*REQUIREMENT*: To complete the exercise, repeat every record exactly as it stands.

(Pixel coordinate grounding data)
══════════════════════════════
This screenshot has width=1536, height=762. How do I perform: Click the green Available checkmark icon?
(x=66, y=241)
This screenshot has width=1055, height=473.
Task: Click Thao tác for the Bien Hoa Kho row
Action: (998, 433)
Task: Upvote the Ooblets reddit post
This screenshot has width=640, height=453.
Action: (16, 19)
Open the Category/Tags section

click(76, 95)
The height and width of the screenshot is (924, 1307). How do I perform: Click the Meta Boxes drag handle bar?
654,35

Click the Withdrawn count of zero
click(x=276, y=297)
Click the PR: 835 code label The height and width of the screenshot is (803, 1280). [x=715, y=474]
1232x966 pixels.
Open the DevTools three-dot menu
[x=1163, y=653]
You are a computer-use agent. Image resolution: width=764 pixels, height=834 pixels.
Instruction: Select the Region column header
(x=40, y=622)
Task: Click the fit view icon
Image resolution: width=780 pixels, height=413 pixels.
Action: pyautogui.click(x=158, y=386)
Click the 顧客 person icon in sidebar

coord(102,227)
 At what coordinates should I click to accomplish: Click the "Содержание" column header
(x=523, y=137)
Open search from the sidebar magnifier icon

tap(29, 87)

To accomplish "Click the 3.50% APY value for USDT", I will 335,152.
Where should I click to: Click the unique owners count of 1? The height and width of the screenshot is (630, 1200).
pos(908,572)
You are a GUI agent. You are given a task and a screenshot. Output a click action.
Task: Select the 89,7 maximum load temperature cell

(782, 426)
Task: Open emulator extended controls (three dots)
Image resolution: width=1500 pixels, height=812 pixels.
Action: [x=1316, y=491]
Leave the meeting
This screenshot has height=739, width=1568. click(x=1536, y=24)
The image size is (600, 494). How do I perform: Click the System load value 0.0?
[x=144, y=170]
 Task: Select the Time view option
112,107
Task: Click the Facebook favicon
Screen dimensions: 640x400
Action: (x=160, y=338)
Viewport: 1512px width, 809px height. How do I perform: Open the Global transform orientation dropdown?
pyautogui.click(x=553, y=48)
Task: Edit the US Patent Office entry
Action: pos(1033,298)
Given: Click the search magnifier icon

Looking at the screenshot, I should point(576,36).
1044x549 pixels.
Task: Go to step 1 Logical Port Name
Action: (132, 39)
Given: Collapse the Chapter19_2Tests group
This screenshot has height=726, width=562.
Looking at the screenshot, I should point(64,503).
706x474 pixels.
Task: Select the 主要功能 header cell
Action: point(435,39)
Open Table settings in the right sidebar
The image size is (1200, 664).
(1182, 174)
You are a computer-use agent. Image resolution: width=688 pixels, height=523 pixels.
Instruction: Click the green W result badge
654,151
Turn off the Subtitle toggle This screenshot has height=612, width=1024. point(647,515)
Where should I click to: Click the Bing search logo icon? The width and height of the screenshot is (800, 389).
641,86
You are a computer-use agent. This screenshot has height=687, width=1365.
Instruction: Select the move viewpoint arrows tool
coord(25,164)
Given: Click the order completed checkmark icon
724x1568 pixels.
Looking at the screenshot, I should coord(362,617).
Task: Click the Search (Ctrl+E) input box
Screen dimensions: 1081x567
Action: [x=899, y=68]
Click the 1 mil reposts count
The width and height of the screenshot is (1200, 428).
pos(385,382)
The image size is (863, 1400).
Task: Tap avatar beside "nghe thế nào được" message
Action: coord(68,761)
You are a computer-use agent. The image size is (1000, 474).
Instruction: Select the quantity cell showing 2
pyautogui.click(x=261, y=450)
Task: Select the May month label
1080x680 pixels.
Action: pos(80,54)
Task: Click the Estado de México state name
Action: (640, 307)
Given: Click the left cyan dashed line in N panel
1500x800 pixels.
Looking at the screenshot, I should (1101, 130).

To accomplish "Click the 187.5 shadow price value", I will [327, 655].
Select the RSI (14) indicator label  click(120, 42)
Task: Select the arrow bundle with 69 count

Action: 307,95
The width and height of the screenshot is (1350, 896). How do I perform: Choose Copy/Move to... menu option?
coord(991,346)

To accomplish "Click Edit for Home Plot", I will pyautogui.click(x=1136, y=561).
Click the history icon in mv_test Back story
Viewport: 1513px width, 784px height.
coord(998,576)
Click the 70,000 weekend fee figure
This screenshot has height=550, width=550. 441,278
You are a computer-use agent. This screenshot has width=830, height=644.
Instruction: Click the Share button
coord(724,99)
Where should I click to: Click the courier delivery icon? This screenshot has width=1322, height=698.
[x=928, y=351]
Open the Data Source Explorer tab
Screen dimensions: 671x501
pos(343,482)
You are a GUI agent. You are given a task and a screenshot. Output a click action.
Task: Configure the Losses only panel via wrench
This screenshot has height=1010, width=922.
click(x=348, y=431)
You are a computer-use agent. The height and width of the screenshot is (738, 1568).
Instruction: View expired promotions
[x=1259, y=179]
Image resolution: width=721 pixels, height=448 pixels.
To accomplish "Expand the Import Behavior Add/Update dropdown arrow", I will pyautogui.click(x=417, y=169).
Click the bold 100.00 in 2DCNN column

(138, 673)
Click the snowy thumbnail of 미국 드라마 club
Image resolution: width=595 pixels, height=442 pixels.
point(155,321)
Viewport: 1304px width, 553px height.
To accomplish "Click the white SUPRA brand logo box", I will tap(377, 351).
══════════════════════════════
*WRITTEN SOLUTION*:
This screenshot has width=1536, height=762. How do I perform: Click the green Available checkmark icon?
(x=66, y=241)
This screenshot has width=1055, height=473.
Task: Click Thao tác for the Bien Hoa Kho row
Action: (998, 433)
Task: Upvote the Ooblets reddit post
This screenshot has width=640, height=453.
Action: (16, 19)
Open the Category/Tags section

click(76, 95)
The height and width of the screenshot is (924, 1307). How do I perform: Click the Meta Boxes drag handle bar?
654,35

Click the Withdrawn count of zero
click(x=276, y=297)
Click the PR: 835 code label The height and width of the screenshot is (803, 1280). [x=715, y=474]
1232x966 pixels.
Open the DevTools three-dot menu
[x=1163, y=653]
You are a computer-use agent. Image resolution: width=764 pixels, height=834 pixels.
Instruction: Select the Region column header
(x=40, y=622)
Task: Click the fit view icon
Image resolution: width=780 pixels, height=413 pixels.
Action: pyautogui.click(x=158, y=386)
Click the 顧客 person icon in sidebar

coord(102,227)
 At what coordinates should I click to accomplish: Click the "Содержание" column header
(x=523, y=137)
Open search from the sidebar magnifier icon

tap(29, 87)

To accomplish "Click the 3.50% APY value for USDT", I will 335,152.
Where should I click to: Click the unique owners count of 1? The height and width of the screenshot is (630, 1200).
pos(908,572)
You are a GUI agent. You are given a task and a screenshot. Output a click action.
Task: Select the 89,7 maximum load temperature cell

(782, 426)
Task: Open emulator extended controls (three dots)
Image resolution: width=1500 pixels, height=812 pixels.
Action: [x=1316, y=491]
Leave the meeting
This screenshot has height=739, width=1568. click(x=1536, y=24)
The image size is (600, 494). How do I perform: Click the System load value 0.0?
[x=144, y=170]
 Task: Select the Time view option
112,107
Task: Click the Facebook favicon
Screen dimensions: 640x400
Action: (x=160, y=338)
Viewport: 1512px width, 809px height. How do I perform: Open the Global transform orientation dropdown?
pyautogui.click(x=553, y=48)
Task: Edit the US Patent Office entry
Action: pos(1033,298)
Given: Click the search magnifier icon

Looking at the screenshot, I should point(576,36).
1044x549 pixels.
Task: Go to step 1 Logical Port Name
Action: (132, 39)
Given: Collapse the Chapter19_2Tests group
This screenshot has height=726, width=562.
Looking at the screenshot, I should point(64,503).
706x474 pixels.
Task: Select the 主要功能 header cell
Action: point(435,39)
Open Table settings in the right sidebar
The image size is (1200, 664).
(1182, 174)
You are a computer-use agent. Image resolution: width=688 pixels, height=523 pixels.
Instruction: Click the green W result badge
654,151
Turn off the Subtitle toggle This screenshot has height=612, width=1024. point(647,515)
Where should I click to: Click the Bing search logo icon? The width and height of the screenshot is (800, 389).
641,86
You are a computer-use agent. This screenshot has height=687, width=1365.
Instruction: Select the move viewpoint arrows tool
coord(25,164)
Given: Click the order completed checkmark icon
724x1568 pixels.
Looking at the screenshot, I should coord(362,617).
Task: Click the Search (Ctrl+E) input box
Screen dimensions: 1081x567
Action: [x=899, y=68]
Click the 1 mil reposts count
The width and height of the screenshot is (1200, 428).
pos(385,382)
The image size is (863, 1400).
Task: Tap avatar beside "nghe thế nào được" message
Action: coord(68,761)
You are a computer-use agent. The image size is (1000, 474).
Instruction: Select the quantity cell showing 2
pyautogui.click(x=261, y=450)
Task: Select the May month label
1080x680 pixels.
Action: pos(80,54)
Task: Click the Estado de México state name
Action: (640, 307)
Given: Click the left cyan dashed line in N panel
1500x800 pixels.
Looking at the screenshot, I should (1101, 130).

To accomplish "Click the 187.5 shadow price value", I will [327, 655].
Select the RSI (14) indicator label  click(120, 42)
Task: Select the arrow bundle with 69 count

Action: 307,95
The width and height of the screenshot is (1350, 896). How do I perform: Choose Copy/Move to... menu option?
coord(991,346)

To accomplish "Click Edit for Home Plot", I will pyautogui.click(x=1136, y=561).
Click the history icon in mv_test Back story
Viewport: 1513px width, 784px height.
coord(998,576)
Click the 70,000 weekend fee figure
This screenshot has height=550, width=550. 441,278
You are a computer-use agent. This screenshot has width=830, height=644.
Instruction: Click the Share button
coord(724,99)
Where should I click to: Click the courier delivery icon? This screenshot has width=1322, height=698.
[x=928, y=351]
Open the Data Source Explorer tab
Screen dimensions: 671x501
pos(343,482)
You are a GUI agent. You are given a task and a screenshot. Output a click action.
Task: Configure the Losses only panel via wrench
This screenshot has height=1010, width=922.
click(x=348, y=431)
You are a computer-use agent. The height and width of the screenshot is (738, 1568).
Instruction: View expired promotions
[x=1259, y=179]
Image resolution: width=721 pixels, height=448 pixels.
To accomplish "Expand the Import Behavior Add/Update dropdown arrow", I will pyautogui.click(x=417, y=169).
Click the bold 100.00 in 2DCNN column

(138, 673)
Click the snowy thumbnail of 미국 드라마 club
Image resolution: width=595 pixels, height=442 pixels.
point(155,321)
Viewport: 1304px width, 553px height.
To accomplish "Click the white SUPRA brand logo box", I will tap(377, 351).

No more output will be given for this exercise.